Set of tasks:
a - In the Zomato Bengaluru locations notebook, between which ratings do most restaurants fall?
b - Continue the Zomato Bengaluru locations notebook from its last line.

Text section:
# # # # # # #
# Data loading and Libraries

In [None]:
import pandas as pd
import numpy as np
import seaborn as sns
import matplotlib.pyplot as plt
%matplotlib inline

In [None]:
locations=pd.read_csv('/kaggle/input/zomato-restaurant-info-bengaluru/zomato_locations.csv')
locations.head()

In [None]:
print(locations.info())
print(locations.shape)

# Checking Missing values

In [None]:
sns.set()
sns.heatmap(locations.isnull(), cbar=False, yticklabels=False, cmap='viridis')

we see that there is no missing values in above sns plot.

In [None]:
locations.isnull().sum()

# Exploratory Analysis

In [None]:
plt.figure(figsize=(8,4))
sns.heatmap(locations.corr(),cmap='Greens',annot=True)

we see that there is no correlations between given Features.

In [None]:
data_sort=locations.sort_values(by='avg_rating',ascending=False)
data_sort.head()

In [None]:
#histogram of avg_rating
plt.hist(data_sort['avg_rating'],10)

i) we see that there are total 50 locations where highest rating is given for resturants.
ii)There is only one resturants which got zero rating.
ii)Most of resturants having rating is between 3 to 4.5

In [None]:
#
k=pd.pivot_table(data_sort,index='avg_rating',values='count',aggfunc='sum')
k.plot(kind='bar')
# # # # # # #
Supplied entries:
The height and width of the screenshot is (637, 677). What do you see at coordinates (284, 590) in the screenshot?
# # # # # # #
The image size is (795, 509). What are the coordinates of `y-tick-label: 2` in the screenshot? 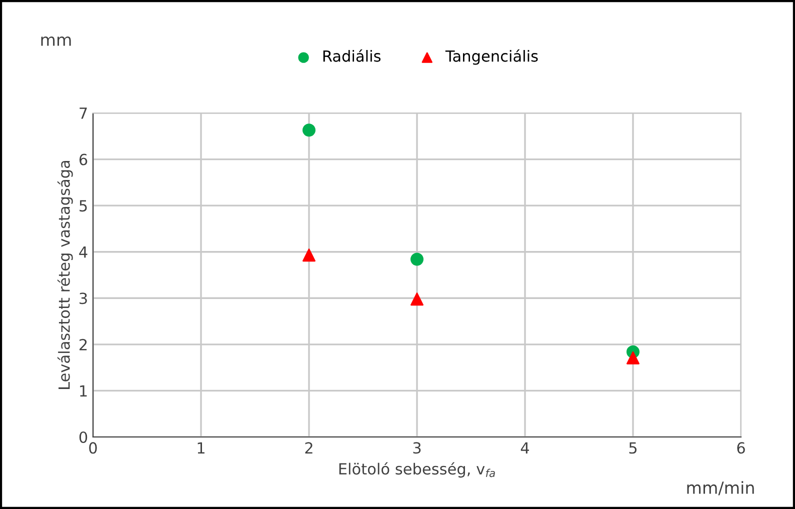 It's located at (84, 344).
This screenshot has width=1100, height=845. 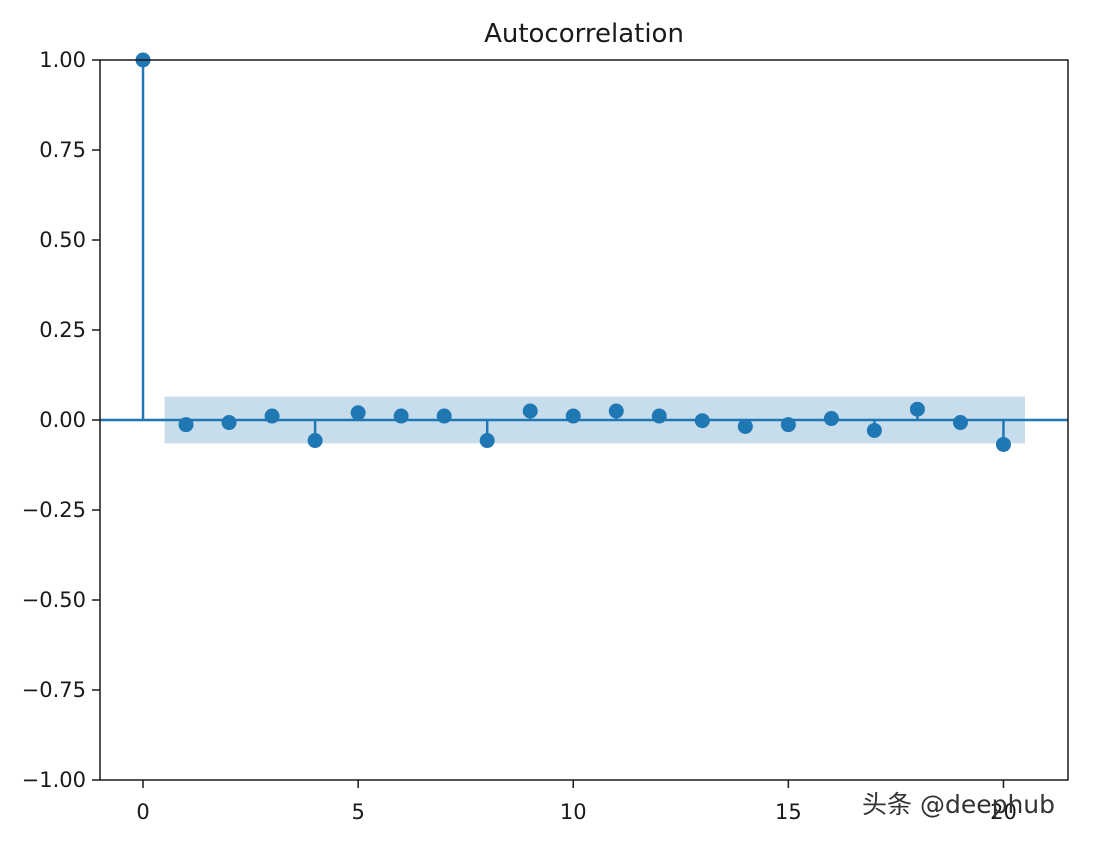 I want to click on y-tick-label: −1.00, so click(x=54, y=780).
# # # # # # #
Answer set:
a - Between 3 and 4.5.

b -
i)we see that there are total 12000 resturants having rating is 3.8 and approximately 9000 resturants having rating is 4.1.

In [None]:
sns.catplot(x='avg_rating',kind='box',data=locations)

In [None]:
sns.relplot(x='lon',y='lat',hue='avg_rating',data=locations)

# Linear Regression

In [None]:
import statsmodels.api as sm

In [None]:
y=locations.iloc[:,4].values
x=locations.iloc[:,1:4].values

In [None]:
lin_model=sm.OLS(y,x).fit()
lin_model.summary()

we see that all regressor x1,x2,x3 having p_value is less then 0.05.Hence all three variables are significant.
Also R-squared and Adj.R-squared values are closer to 1. Here R-squared is 0.93 we say that 93% of data fit regression model.

# Residual Analysis

In [None]:
from scipy.stats import shapiro
y_pred=lin_model.predict(x)
residual=y-y_pred
shapiro(residual)

We see that pvalue is less then 0.05,Hence we reject null hypothesis.Hence residuals are Not normally distributed.

In [None]:
plt.hist(residual)

In [None]:
#Residual Analysis
print(np.mean(residual))
plt.plot(residual)

From above analysis we say that model is not satisfying normality assumption. Hence model is not significant for prediction

In [None]:
from sklearn.metrics import mean_squared_error
MSE= mean_squared_error(y,y_pred)
print(r'The MSE is:',MSE)

# K-Means Clustering

In [None]:
data_c=locations.drop(columns=['Name'])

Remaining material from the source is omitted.